++++ TEXT BLOCK ++++

CMPU 102 - Lab 12

$Revision: 1.3 $

In this lab you will implement two hash functions for strings, additive and multiplicative.  You will then perform an experiment to see how frequently collisions occur when these hash functions are used on words occurring in an input document.

Getting Started

Import lab12.zip into your Eclipse workspace.

The StringHash interface

The StringHash interface defines a single method:

public int computeHash(String s)
Compute a hash code for the String s and return it.

An object implementing the StringHash interface is a functor that computes a hash code for a String value.

First Task

Your first task is to implement two classes that implement the StringHash interface.

The AdditiveStringHash class should compute a hash code for the input String value by computing the sum of numeric values of the characters in the String.

The MultiplicativeStringHash class should compute a hash code for the input String value by summing the products of each numeric character value with decreasing powers of a factor C from Cn-1 down to C0.  In other words, if the numeric values of characters 0, 1, 2, ..., n-1 in a String are given by the sequence

a0, a1, a2, ..., an-1

then the multiplicative hash code for the String should be the sum

(Cn-1 ⋅ a0) + (Cn-2 ⋅ a1) + (Cn-3 ⋅ a2) + ... + (C1 ⋅ an-2) + (C0 ⋅ an-1)

A simple way to compute the sum of this sequence is with a loop from 0..n-1 where each iteration of the loop multiplies the current sum by C and then adds ai, where i is the loop variable.  The initial value of the sum should be 0.

The MultiplicativeStringHash class should have an instance variable to store the value of the factor C.  That way, you can vary C to investigate the choice of factor on hash collisions.

Both AdditiveStringHash and MultiplicativeStringHash should have a toString method.  AdditiveStringHash's toString should simply return the String "Additive".  MultiplicativeStringHash's toString should return a String containing "Multiplicative" followed by the value of the factor C that the object uses.

Second Task

Your second task is to complete the TestCollisions class.  First, implement the findNumCollisions method.  This method takes a StringHash functor and a Set of String values representing the words in the input file.  You should create a Set of integer objects to represent the set of hash values that have been encountered by by computing the hash codes of the input Strings.  You can create a new empty set of Integer objects as follows:

Set<Integer> hashCodeSet = new HashSet<Integer>();

Traverse through each String in the set of Strings and compute the hash code using the functor.  Check your set of hash codes to see if the hash code has been encountered previously.  If the hash code has appeared previously (as the hash code of an earlier word), count that is a single collision.  The contains method on the Set will tell you whether or not a particular hash code is contained in the Set. In either case (whether or not the hash code has occurred previously), add the hash code to the set of hash codes as a new Integer object.  (The add method adds a new Integer to the Set

After every String has been checked, return the total number of collisions.

++++

[DIRECTIVES]:
1) Please copy the part of the hash function lab handout that opens with the words containing "Your first task" and closes with "(C0 ⋅ an-1)".
2) Go on with the hash function lab handout, starting after its last sentence.

++++ ENTRIES SUPPLIED ++++

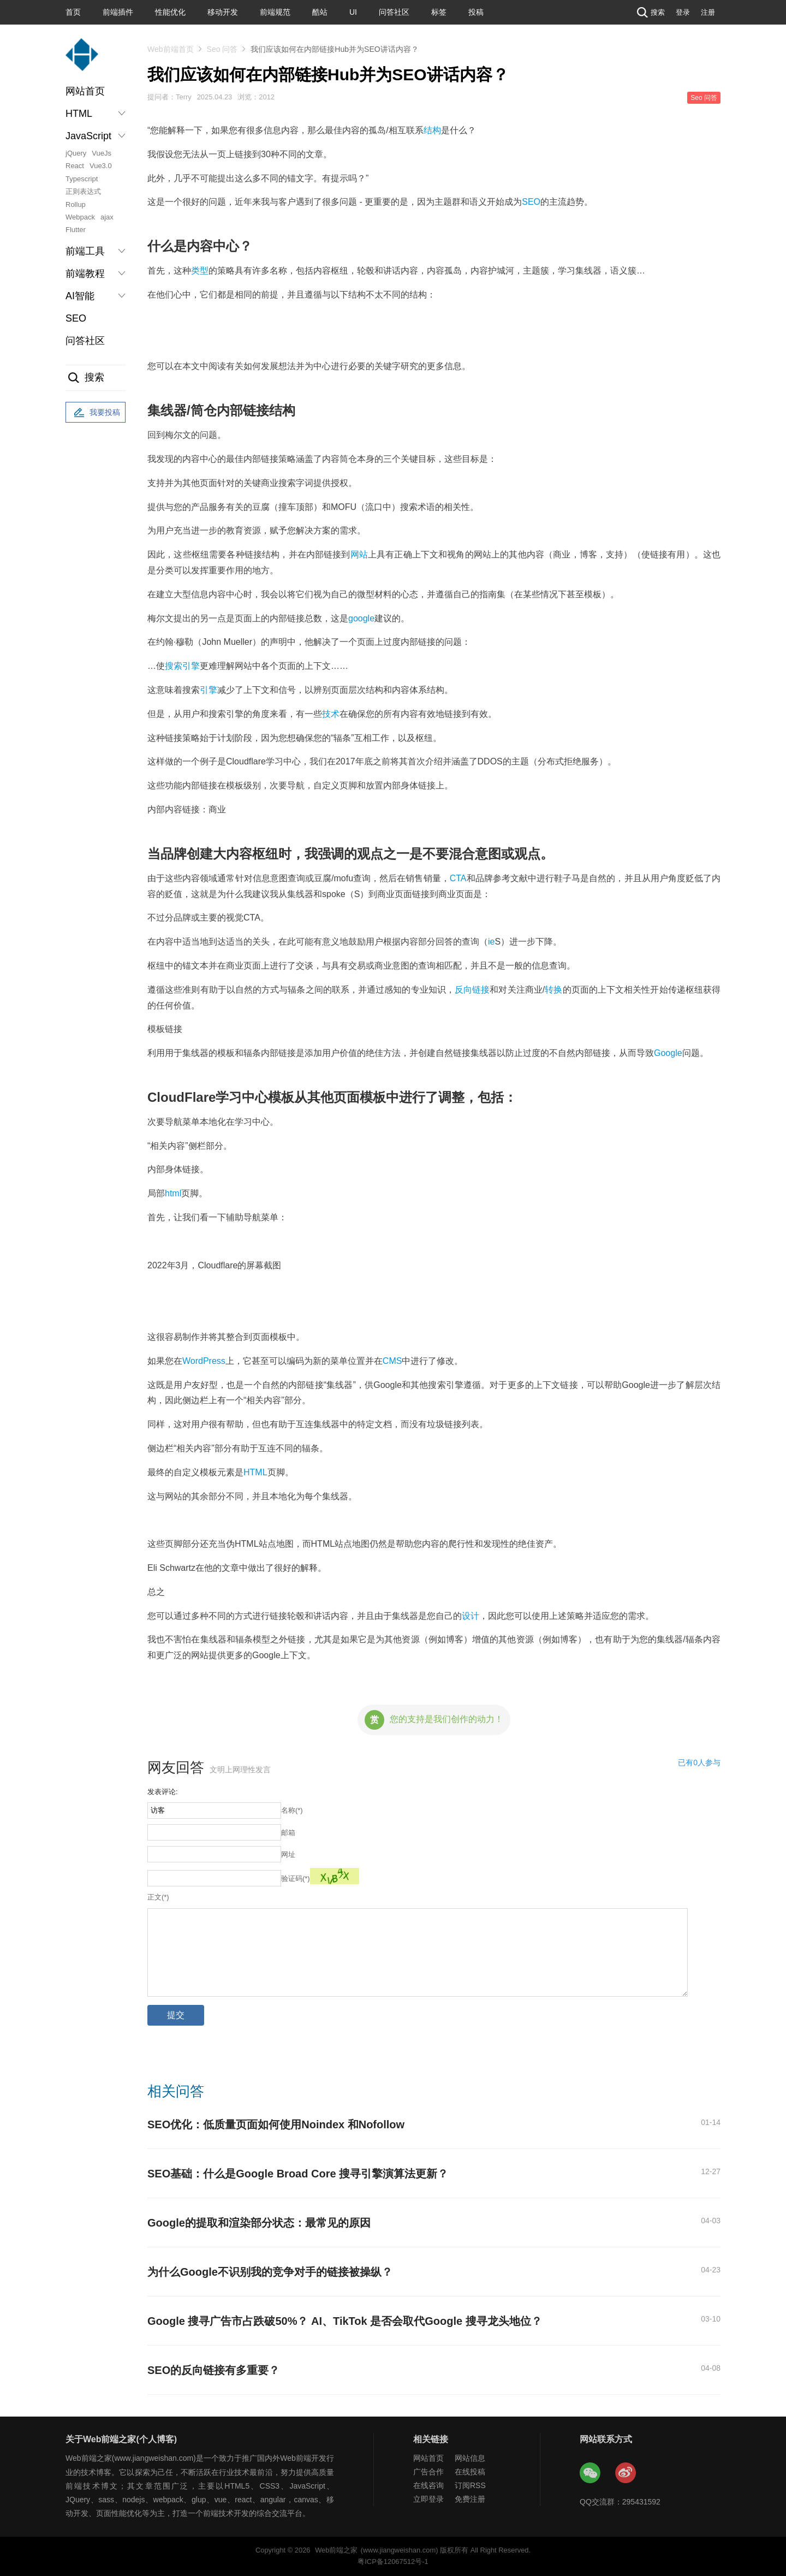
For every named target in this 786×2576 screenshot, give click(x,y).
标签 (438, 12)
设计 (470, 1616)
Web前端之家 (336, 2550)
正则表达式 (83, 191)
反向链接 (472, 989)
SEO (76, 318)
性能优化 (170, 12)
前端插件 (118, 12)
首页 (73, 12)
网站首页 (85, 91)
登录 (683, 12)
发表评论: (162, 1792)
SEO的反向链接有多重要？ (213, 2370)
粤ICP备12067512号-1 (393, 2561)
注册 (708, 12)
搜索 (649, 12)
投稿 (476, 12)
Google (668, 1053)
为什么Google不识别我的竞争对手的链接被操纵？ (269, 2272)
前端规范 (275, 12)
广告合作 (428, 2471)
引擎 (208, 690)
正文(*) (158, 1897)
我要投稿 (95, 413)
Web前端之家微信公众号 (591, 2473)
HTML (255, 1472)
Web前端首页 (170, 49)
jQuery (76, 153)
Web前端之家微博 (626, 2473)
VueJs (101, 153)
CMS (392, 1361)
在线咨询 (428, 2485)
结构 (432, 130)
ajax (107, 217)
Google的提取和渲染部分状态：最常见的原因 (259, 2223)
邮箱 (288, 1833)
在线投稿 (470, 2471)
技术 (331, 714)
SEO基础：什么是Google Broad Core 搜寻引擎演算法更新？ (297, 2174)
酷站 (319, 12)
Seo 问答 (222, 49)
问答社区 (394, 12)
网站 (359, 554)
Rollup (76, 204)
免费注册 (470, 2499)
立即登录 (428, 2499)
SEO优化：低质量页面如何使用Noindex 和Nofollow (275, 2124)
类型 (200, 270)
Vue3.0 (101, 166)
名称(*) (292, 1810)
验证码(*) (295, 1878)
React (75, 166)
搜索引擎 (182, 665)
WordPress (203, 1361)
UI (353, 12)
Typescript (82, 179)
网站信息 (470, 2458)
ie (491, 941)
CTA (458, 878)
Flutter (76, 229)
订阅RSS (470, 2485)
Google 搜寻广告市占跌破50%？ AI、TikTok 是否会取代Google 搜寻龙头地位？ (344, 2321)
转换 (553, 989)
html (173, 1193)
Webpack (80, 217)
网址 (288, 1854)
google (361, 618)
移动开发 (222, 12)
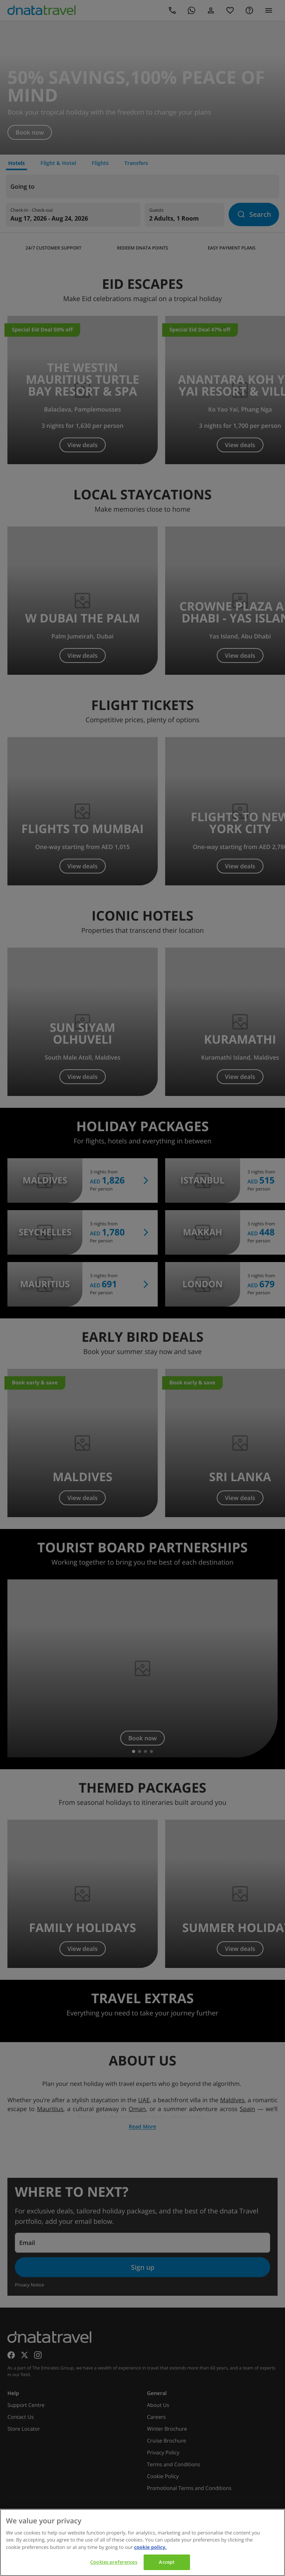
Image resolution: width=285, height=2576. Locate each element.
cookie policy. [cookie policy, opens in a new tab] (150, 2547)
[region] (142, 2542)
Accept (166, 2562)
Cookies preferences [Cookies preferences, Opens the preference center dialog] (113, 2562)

++++

[EXPECTED ANSWERS]:
1)
Your first task is to implement two classes that implement the StringHash interface.

The AdditiveStringHash class should compute a hash code for the input String value by computing the sum of numeric values of the characters in the String.

The MultiplicativeStringHash class should compute a hash code for the input String value by summing the products of each numeric character value with decreasing powers of a factor C from Cn-1 down to C0.  In other words, if the numeric values of characters 0, 1, 2, ..., n-1 in a String are given by the sequence

a0, a1, a2, ..., an-1

then the multiplicative hash code for the String should be the sum

(Cn-1 ⋅ a0) + (Cn-2 ⋅ a1) + (Cn-3 ⋅ a2) + ... + (C1 ⋅ an-2) + (C0 ⋅ an-1)

2)
Once you have implemented findNumCollisions, you can finish the main method.  The main method should make calls to the runTest method, testing a different hash function each time.  The specific hash functions that should be tested are described in a comment.  For example, you can test the additive hash function using the statement

runTest(new AdditiveStringHash(), wordSet);

Testing

To run TestCollisions,

  1. First, right-click on "TestCollisions.java" and choose "Run As->Java Application".  You should see an error message in the Console window.

  2. Next, right-click on "TestCollisions.java" in the Package Explorer, choose "Run As->Run...", and then enter
    pandp.txt
    
    in the "Arguments" tab.  Then click "Run".

This will test your hash functions on the words from Pride and Prejudice by Jane Austen.  You should see output similar to the following:

Read 12659 distinct words
Additive: 11236 collisions
Multiplicative(C=23): 1 collisions
...more lines follow...

After performing steps 1 and 2 above, you can run the program again by clicking the "Run" button in the toolbar:

When You Are Done

Show the output of running TestCollisions to a lab coach or instructor.

The questions you should ask yourself are why so many collisions occur using the additive hash function and the multiplicative hash function when C is a power of two.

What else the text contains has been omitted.